In 1956, long before match.com was an option, a lovesick Swedish sailor by the name of Ake Viking took his search for love to the salt water. A quick message, “To Someone Beautiful and Far Away,” was corked in a bottle and dispatched into the ocean. Two years later, Viking’s plea was answered by a Sicilian woman named Paolina. “I am not beautiful, but it seems so miraculous that this little bottle should have traveled so far and long to reach me that I must send you an answer,” she replied. The two began a correspondence that ended in Viking’s move to Sicily to marry his match made by the sea. 


7. Memo to mom


Ten years ago, a 10-year-old girl from Manhattan was visiting friends in Long Island when she scribbled a message and threw it in the ocean, enclosed in a ginger ale bottle. The bottle containing the missive written by Sidonie Fery was discovered this year by a crew cleaning up beach debris from Superstorm Sandy.

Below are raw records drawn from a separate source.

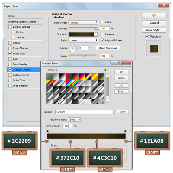
Task: Open the Smoothness value dropdown arrow
Action: [x=71, y=126]
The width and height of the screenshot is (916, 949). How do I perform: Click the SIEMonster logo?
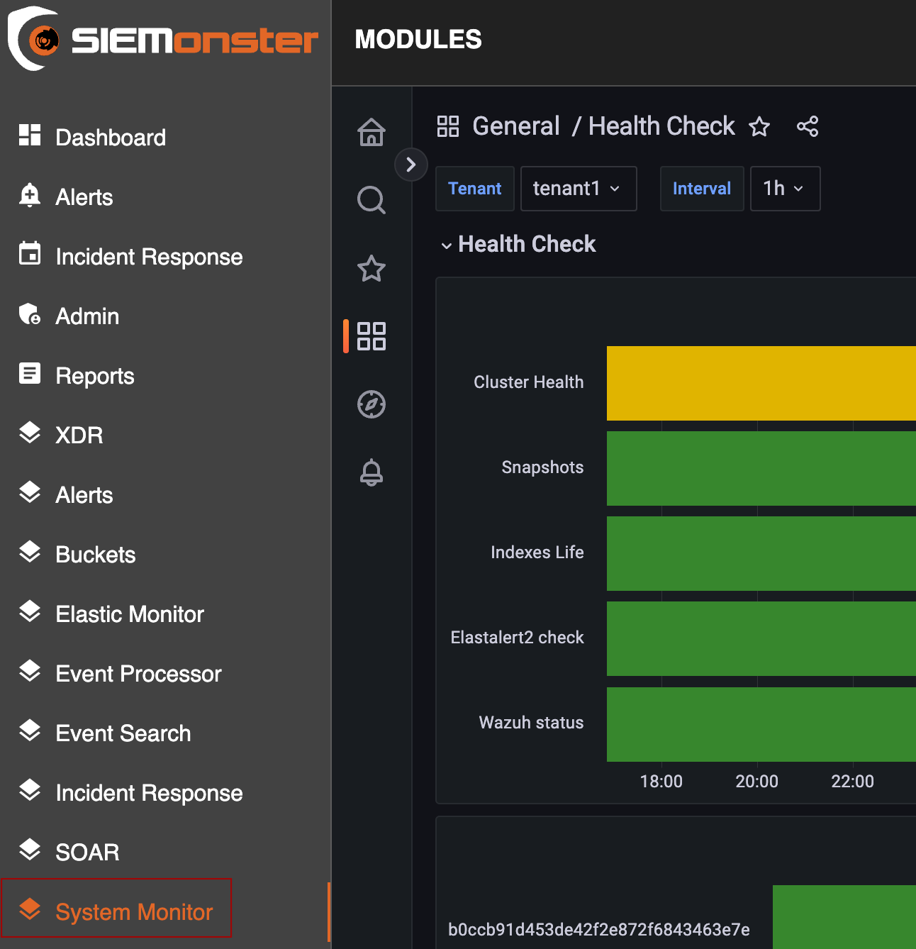click(163, 40)
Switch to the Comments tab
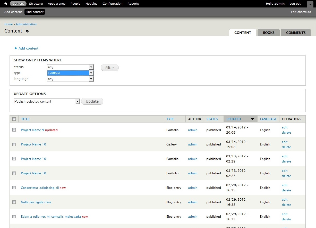316x228 pixels. click(296, 32)
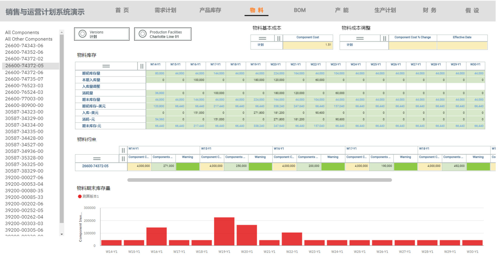
Task: Switch to the 需求计划 tab
Action: tap(165, 10)
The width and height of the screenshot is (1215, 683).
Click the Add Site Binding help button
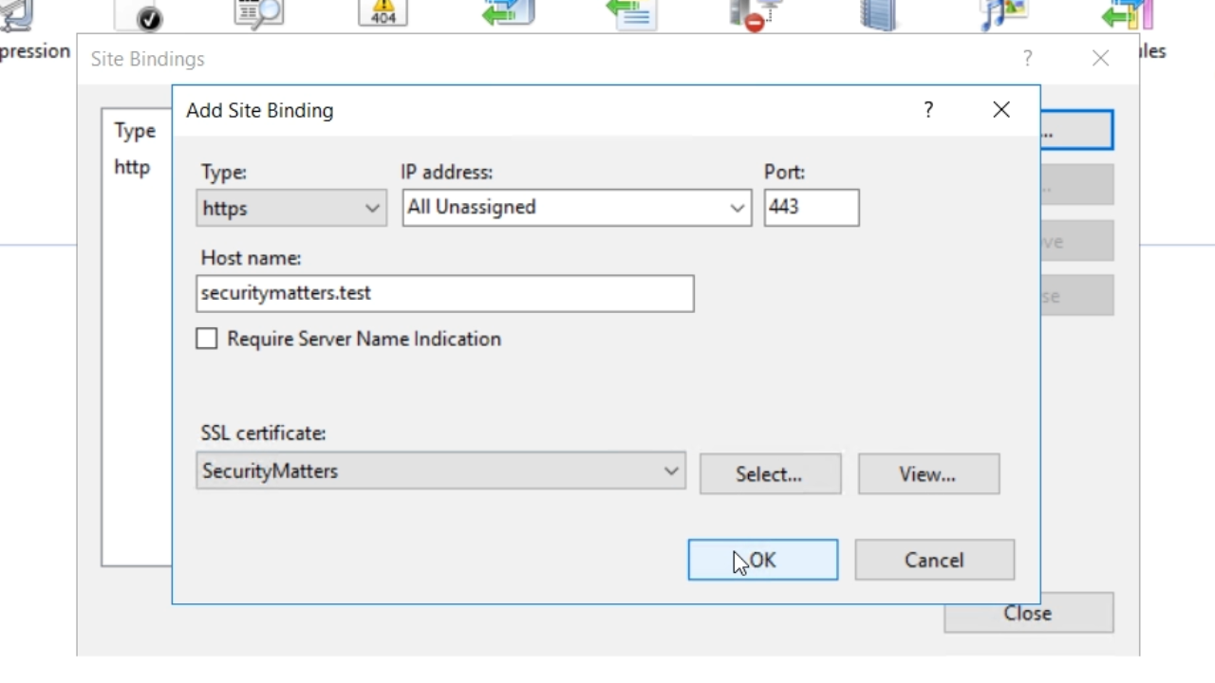tap(928, 110)
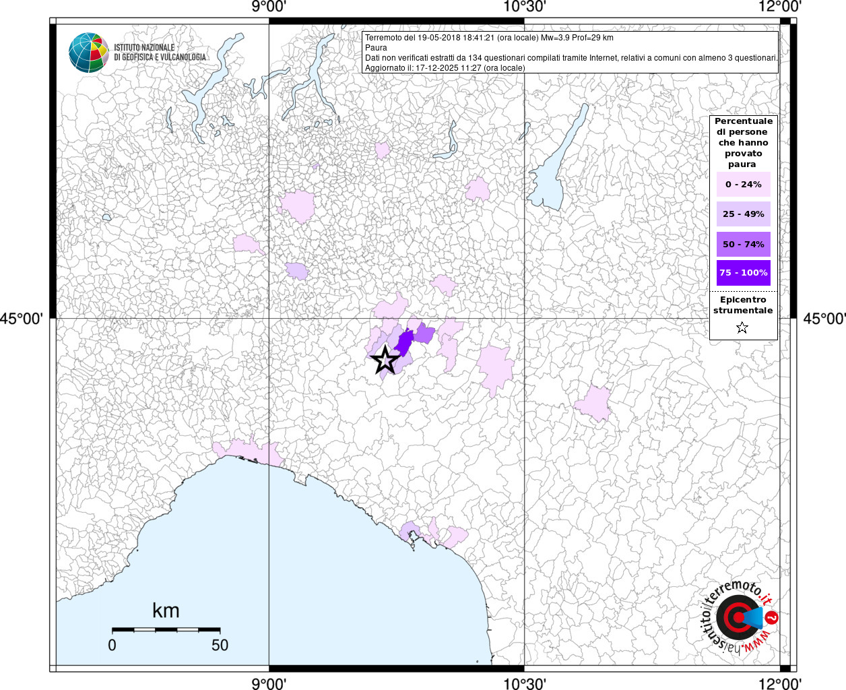Viewport: 846px width, 690px height.
Task: Click the 'Epicentro strumentale' legend label
Action: (743, 305)
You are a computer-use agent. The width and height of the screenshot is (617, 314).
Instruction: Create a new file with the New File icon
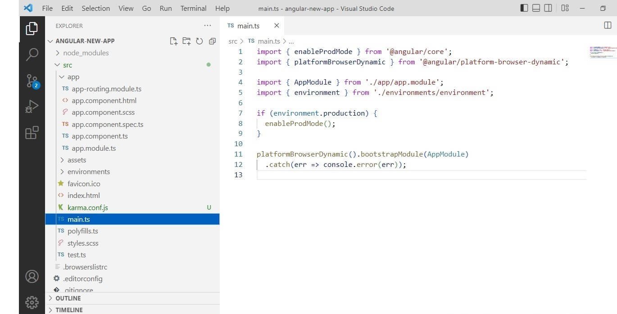173,41
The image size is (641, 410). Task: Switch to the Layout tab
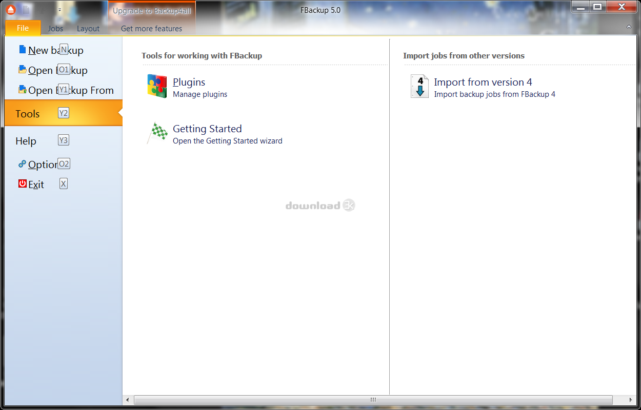coord(88,28)
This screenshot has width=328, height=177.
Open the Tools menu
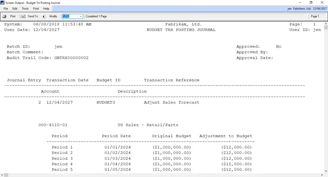[x=25, y=9]
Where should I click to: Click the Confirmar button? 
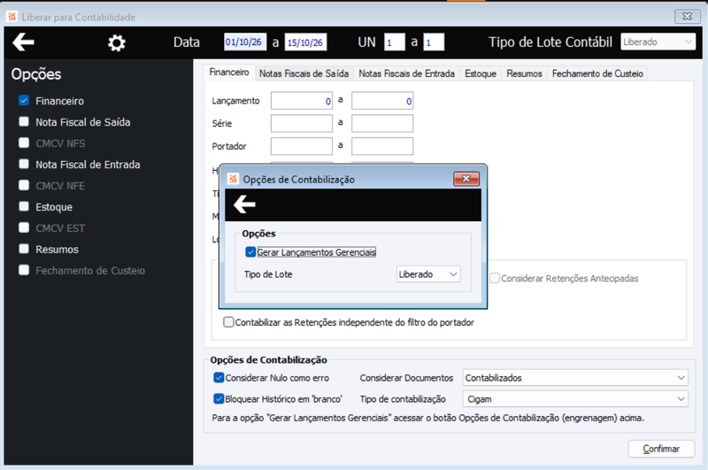tap(661, 449)
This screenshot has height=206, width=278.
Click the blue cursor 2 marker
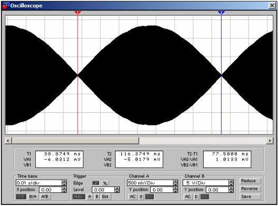pos(221,13)
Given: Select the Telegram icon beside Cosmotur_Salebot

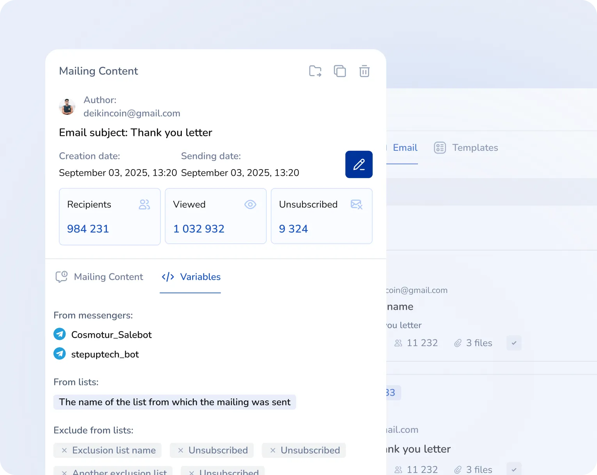Looking at the screenshot, I should [59, 334].
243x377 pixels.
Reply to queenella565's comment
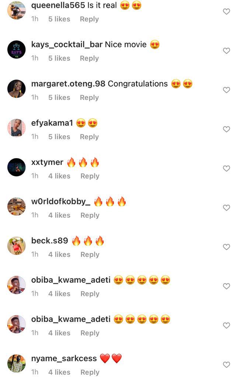click(89, 19)
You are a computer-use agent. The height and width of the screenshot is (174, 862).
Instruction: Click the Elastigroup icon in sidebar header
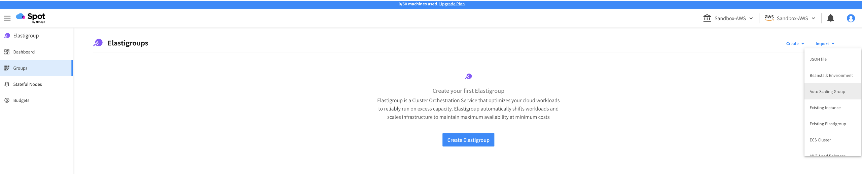coord(7,36)
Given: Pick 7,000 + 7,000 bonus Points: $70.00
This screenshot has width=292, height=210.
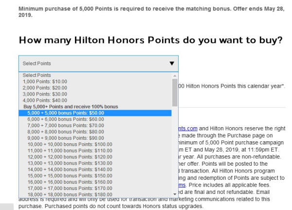Looking at the screenshot, I should pyautogui.click(x=63, y=125).
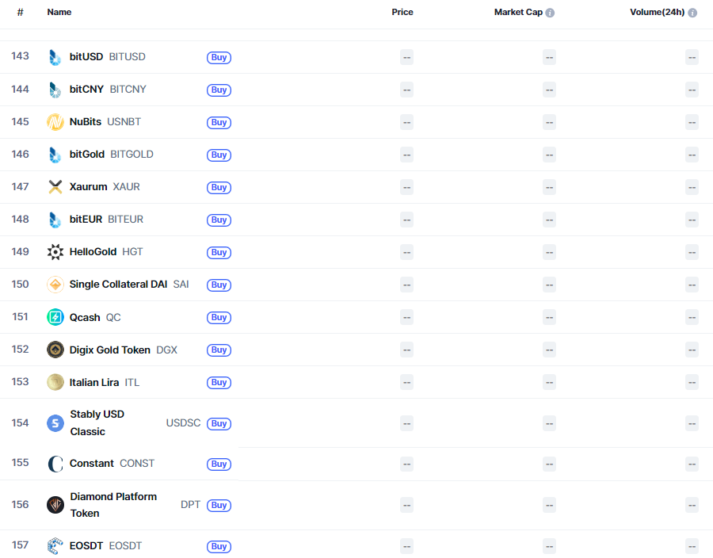The width and height of the screenshot is (713, 558).
Task: Sort the table by Price column
Action: tap(402, 12)

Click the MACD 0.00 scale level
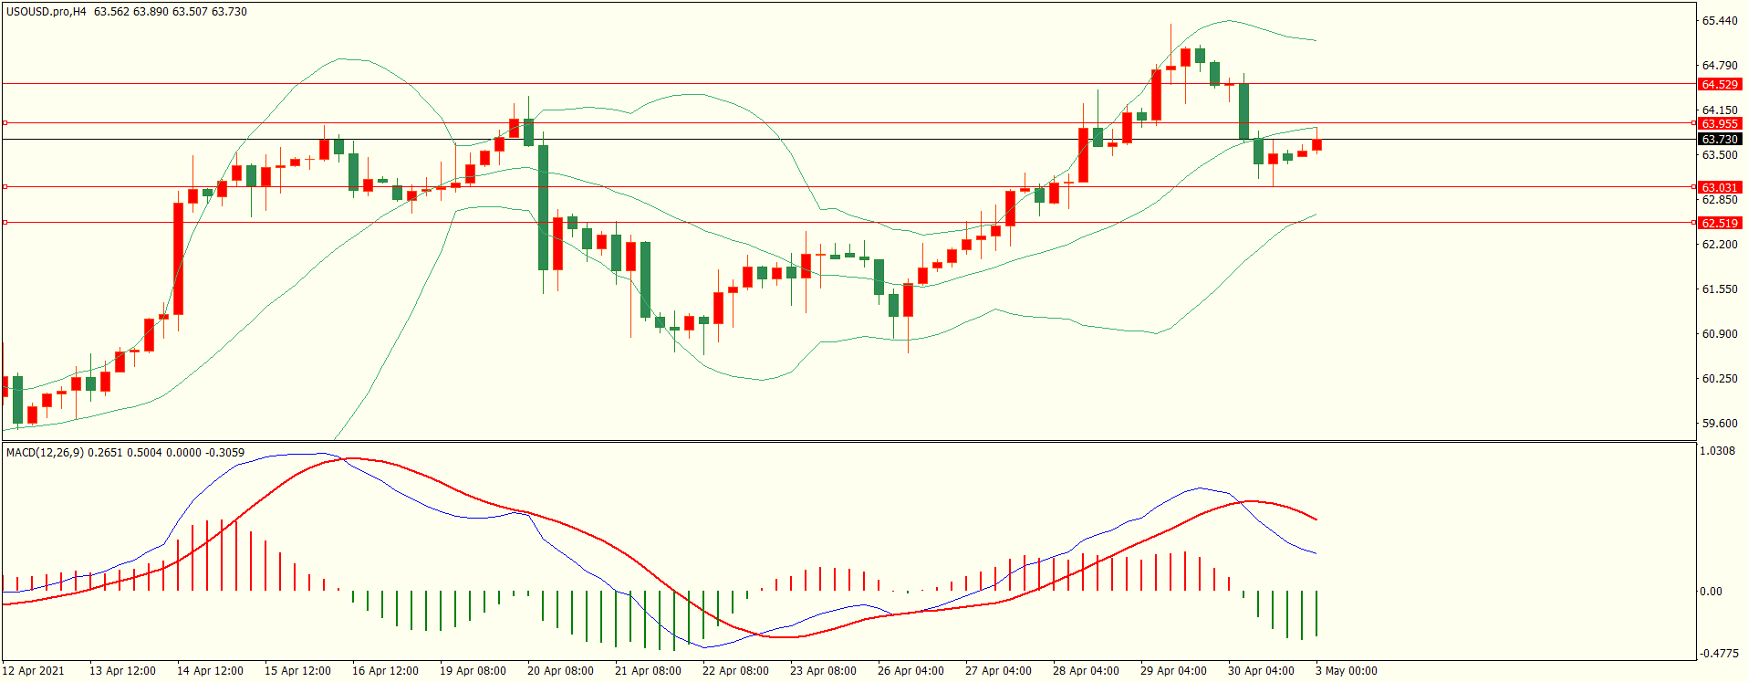click(1711, 592)
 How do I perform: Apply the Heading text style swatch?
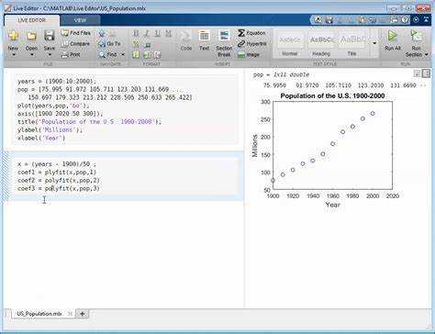pyautogui.click(x=321, y=43)
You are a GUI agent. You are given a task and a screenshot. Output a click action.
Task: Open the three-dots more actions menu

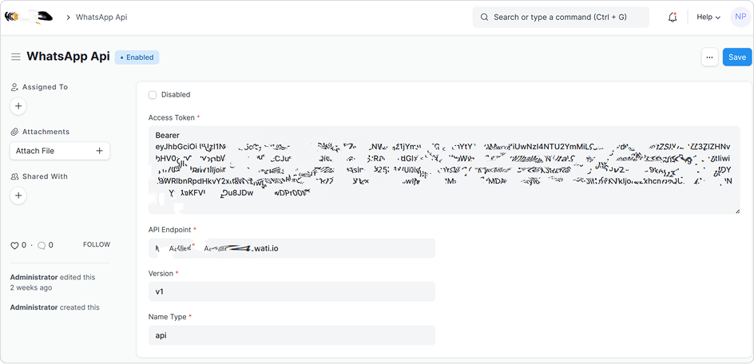pyautogui.click(x=709, y=57)
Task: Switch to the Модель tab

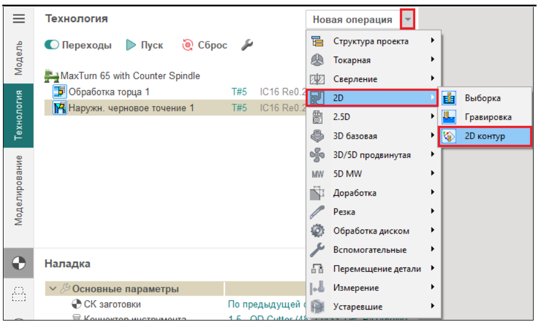Action: pos(19,58)
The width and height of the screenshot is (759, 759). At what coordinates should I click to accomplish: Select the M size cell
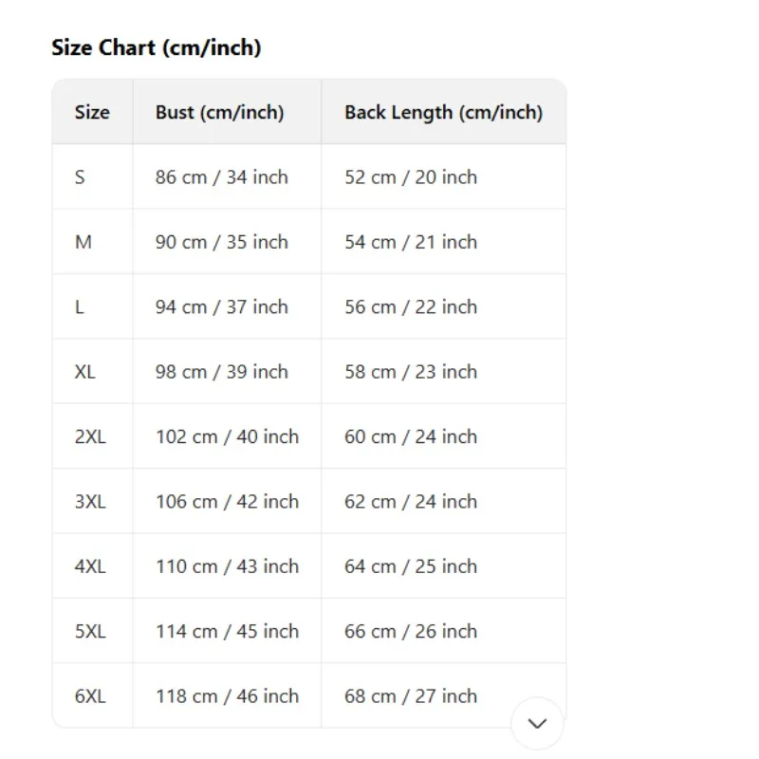tap(83, 242)
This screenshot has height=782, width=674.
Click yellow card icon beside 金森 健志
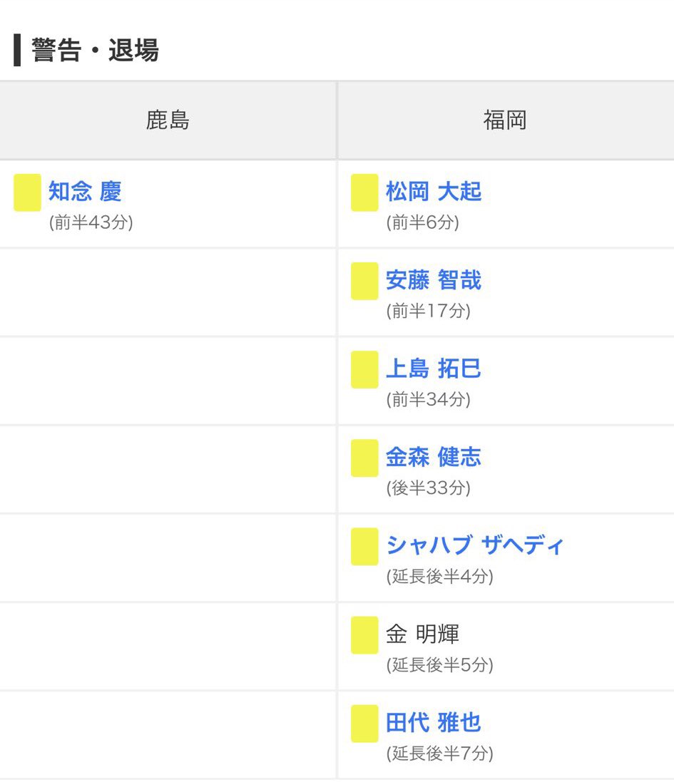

But what made this discovery, and its subsequent return, so poignant is that Fery died in a tragic fall from a cliff in Switzerland in 2010. The message, which was passed on to Fery’s grieving mother, was a simple but profound reminder: “Be excellent to yourself, Dude.” 


8. Lifesaver


In 2005, more than 80 mostly-teenaged migrants were abandoned on a boat off the coast of Costa Rica. Left on the crippled vessel by the crew who was illegally smuggling the passengers, they were adrift without any means of typical communication. They ingeniously popped an SOS into a bottle that was miraculously found by fisherman, who delivered the message of “Please help us” to the denizens of a nearby World Heritage site island. The workers there alerted their headquarters, the lost-at-sea drifters were rescued, and the group was taken to the island to recover.